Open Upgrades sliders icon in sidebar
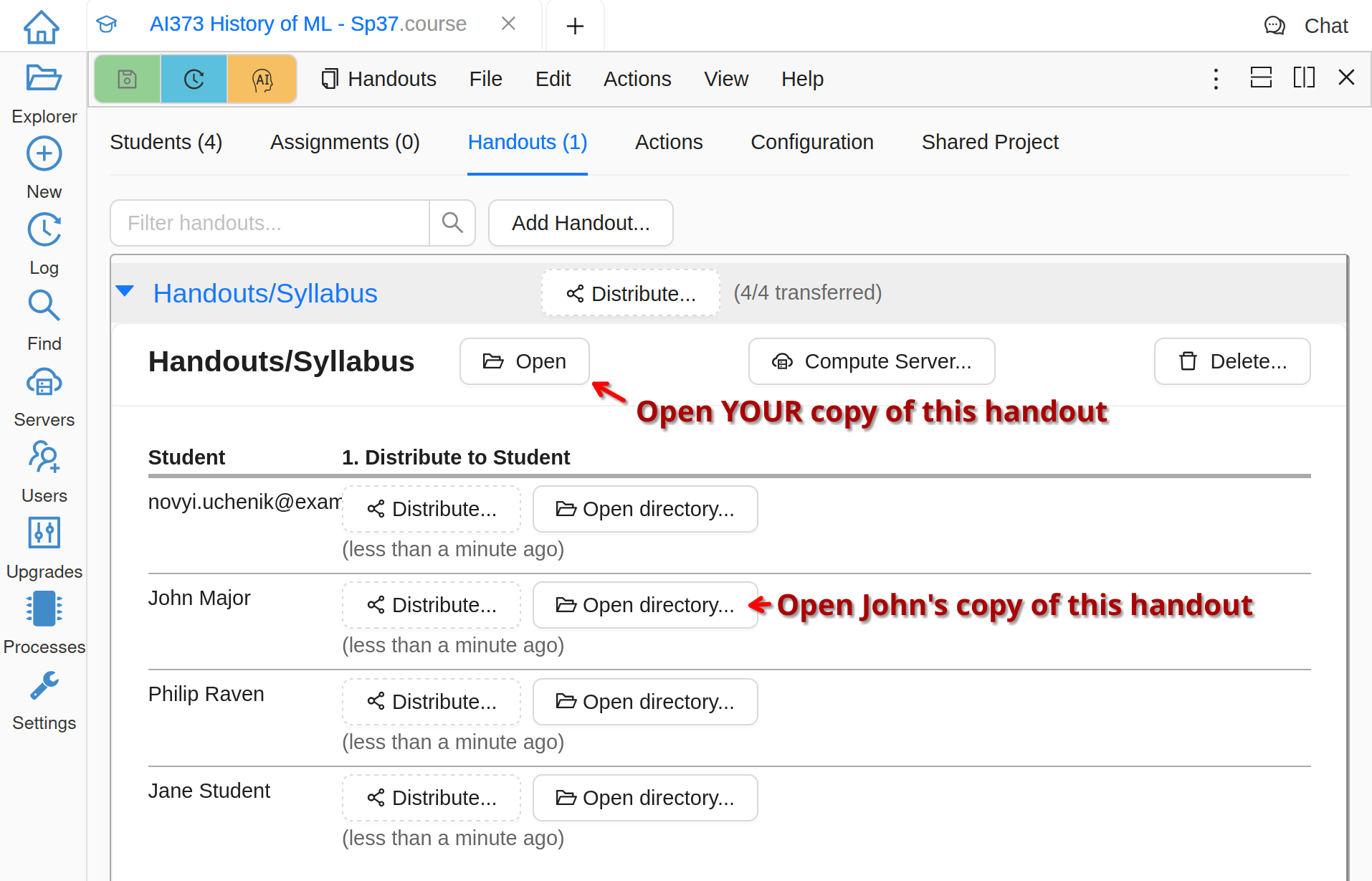Viewport: 1372px width, 881px height. (44, 533)
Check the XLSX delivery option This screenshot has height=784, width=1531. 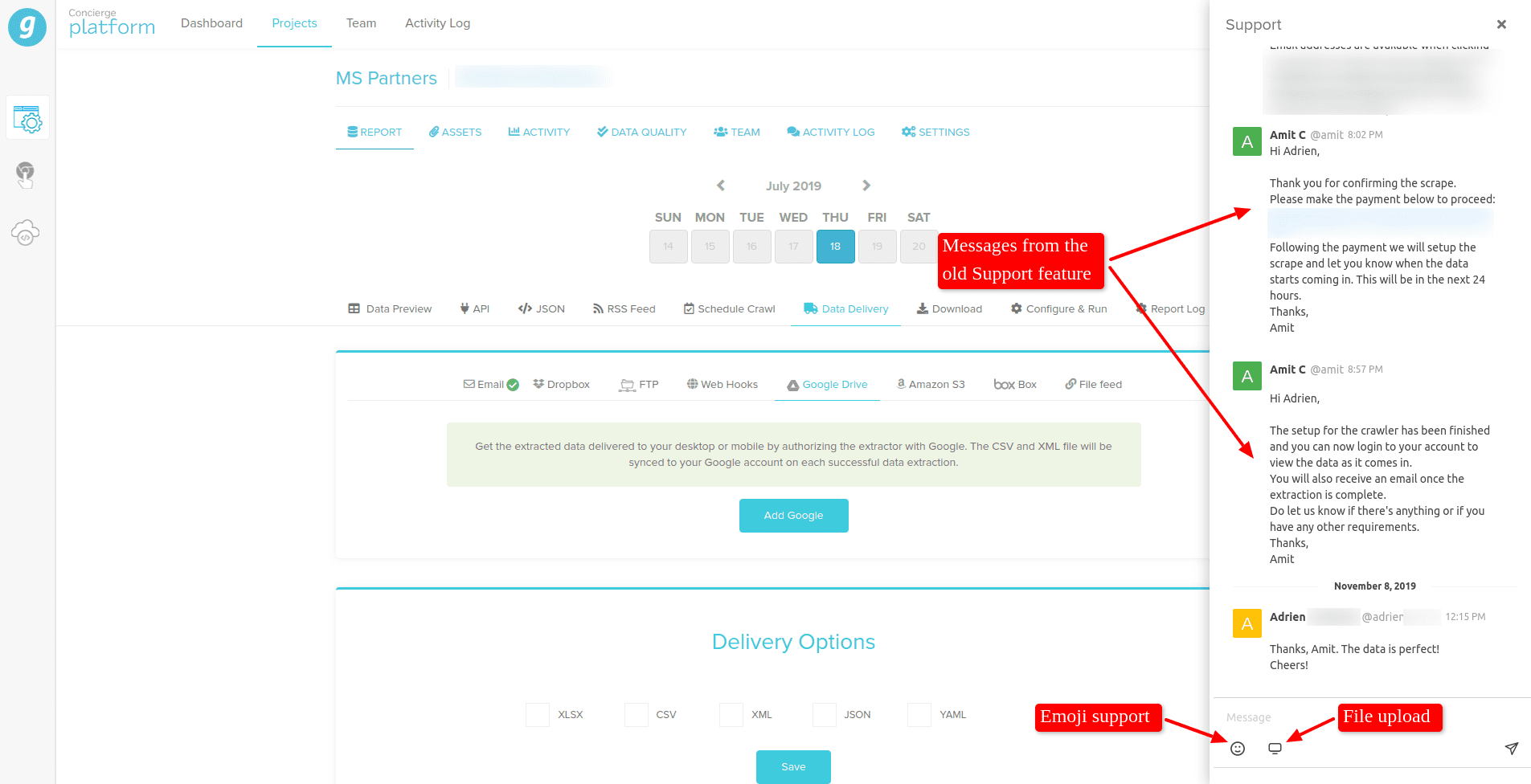[538, 715]
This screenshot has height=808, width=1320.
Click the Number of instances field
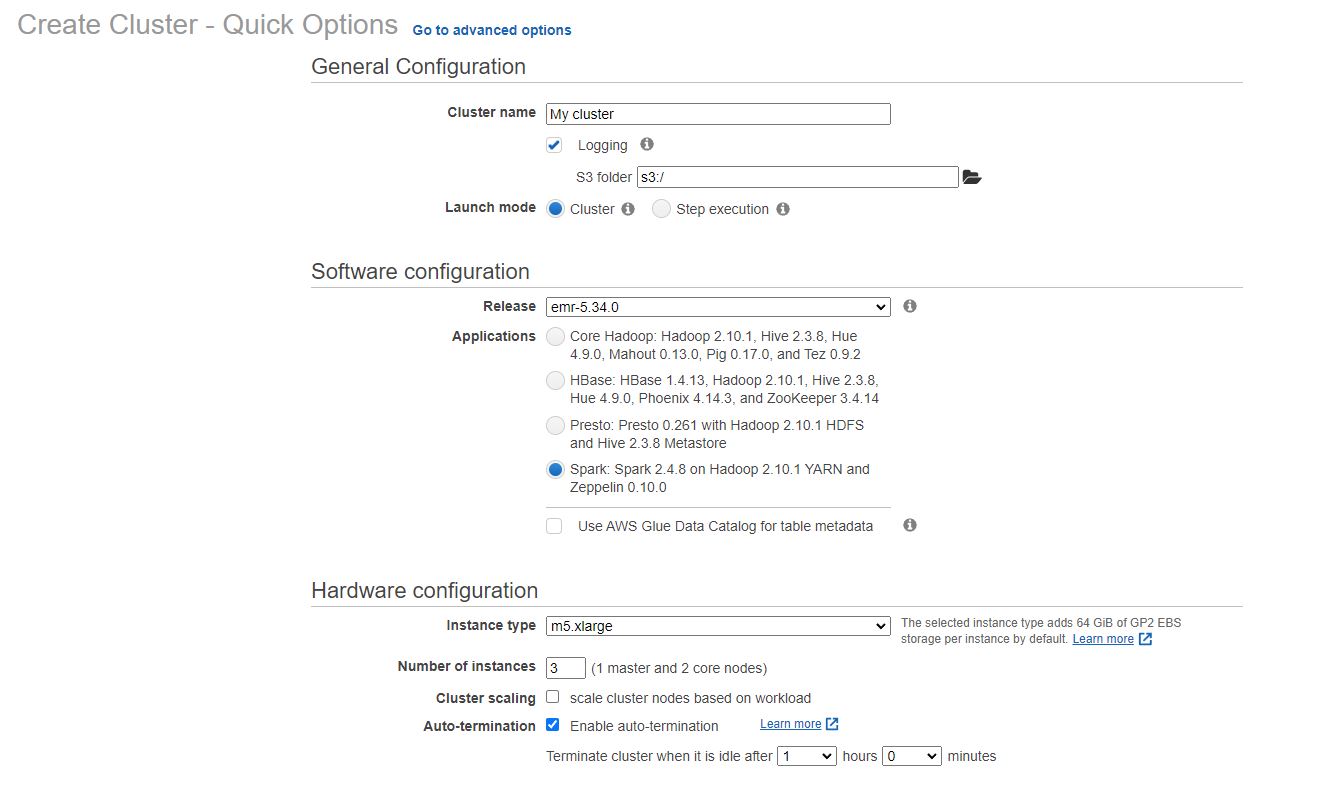coord(565,667)
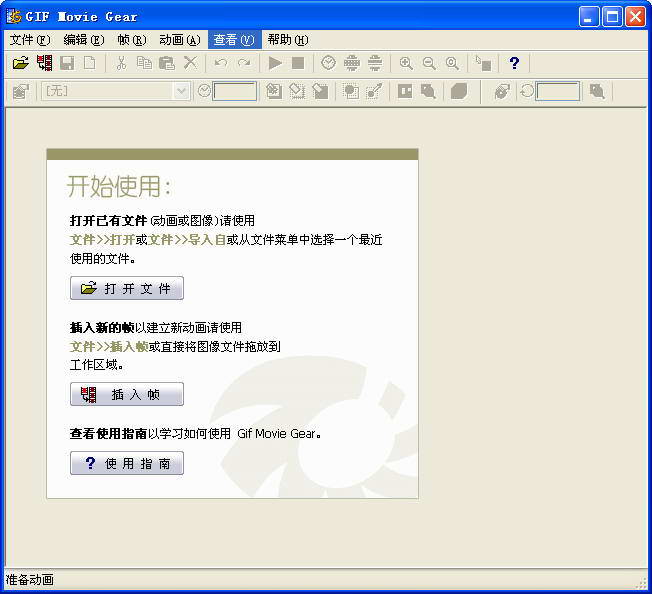This screenshot has height=594, width=652.
Task: Click the scissors cut icon
Action: click(x=121, y=63)
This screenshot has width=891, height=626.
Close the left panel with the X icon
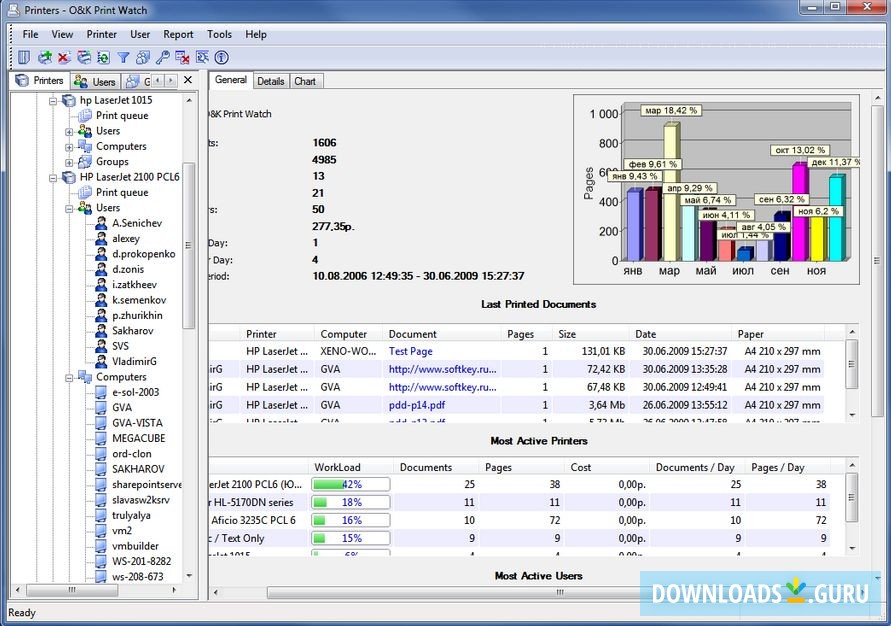pyautogui.click(x=188, y=80)
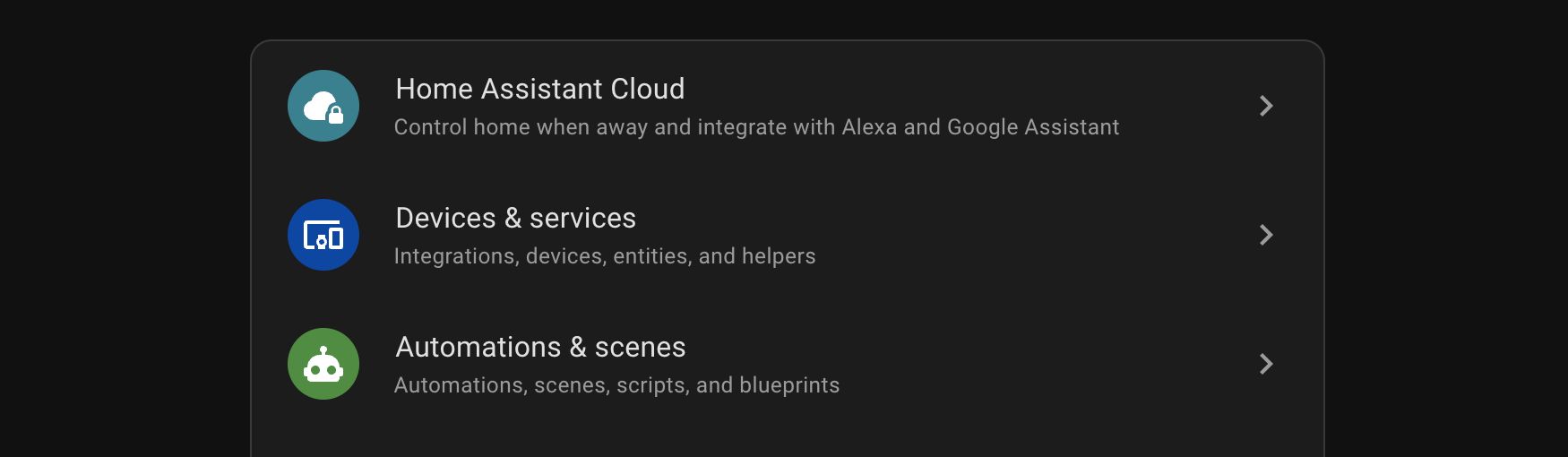Open the Automations & scenes chevron arrow
1568x457 pixels.
point(1265,364)
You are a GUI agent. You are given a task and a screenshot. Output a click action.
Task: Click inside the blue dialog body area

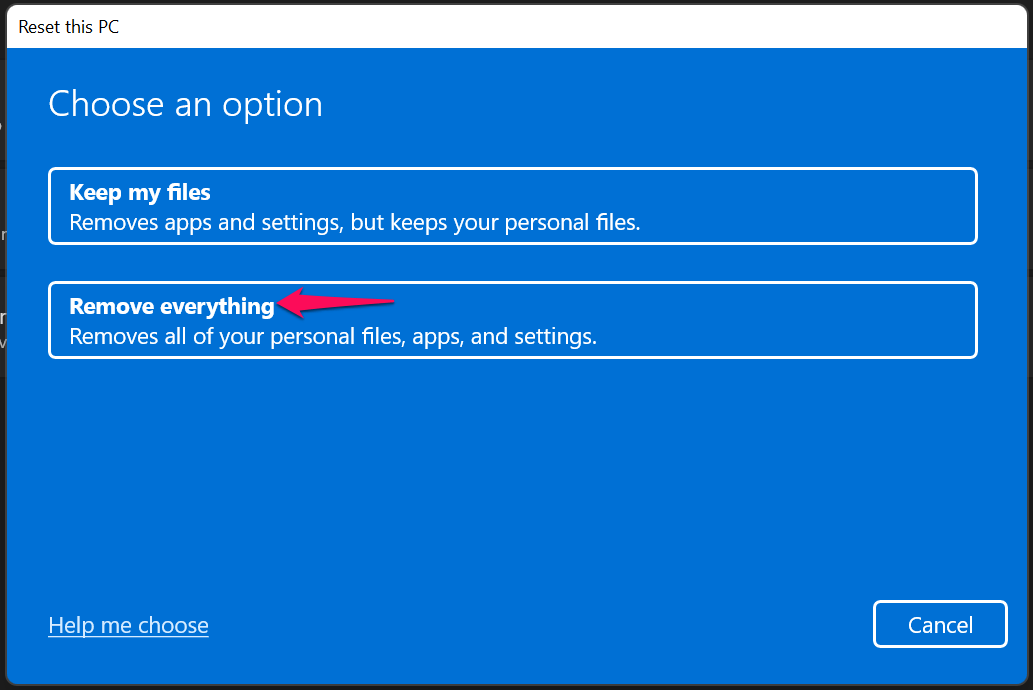(512, 470)
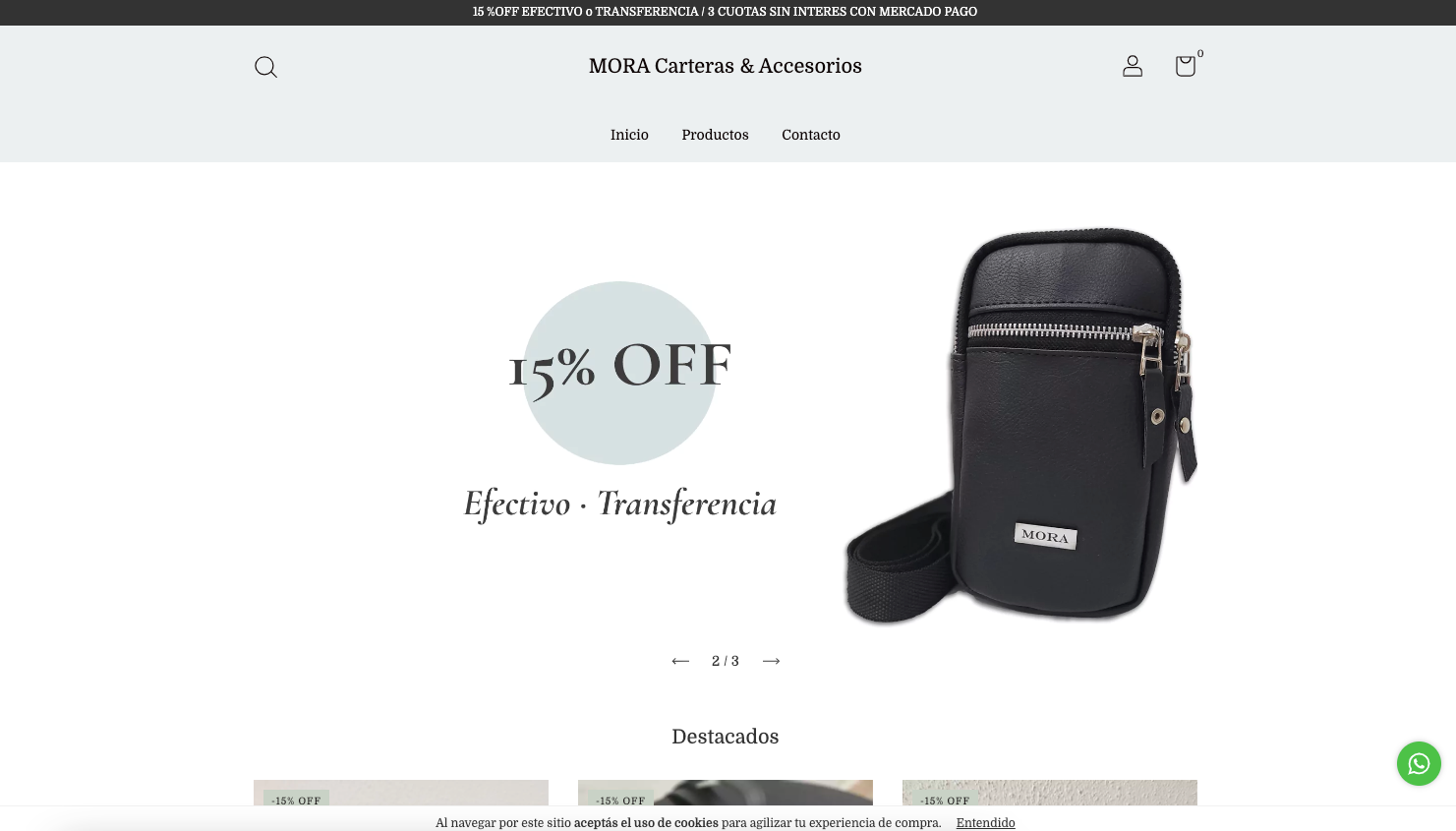Dismiss cookies with the Entendido link
Viewport: 1456px width, 831px height.
(x=985, y=823)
* * * * *
Task to carry out – Can you copy out the items from the line with "This screenshot has width=891, height=626." up to and including the last line of the items, swapping "panel" for "sidebar" and leaving everything else unchanged? Omit the pictures.

Finished task –
This screenshot has width=891, height=626.
Close the left sidebar with the X icon
pyautogui.click(x=188, y=80)
Open the Automations & scenes chevron arrow
1568x457 pixels.
point(1265,364)
You are a GUI agent. You are given a task and a screenshot. Output a click action.
Task: Click inside the blue dialog body area

(512, 470)
Dismiss cookies with the Entendido link
Viewport: 1456px width, 831px height.
(x=985, y=823)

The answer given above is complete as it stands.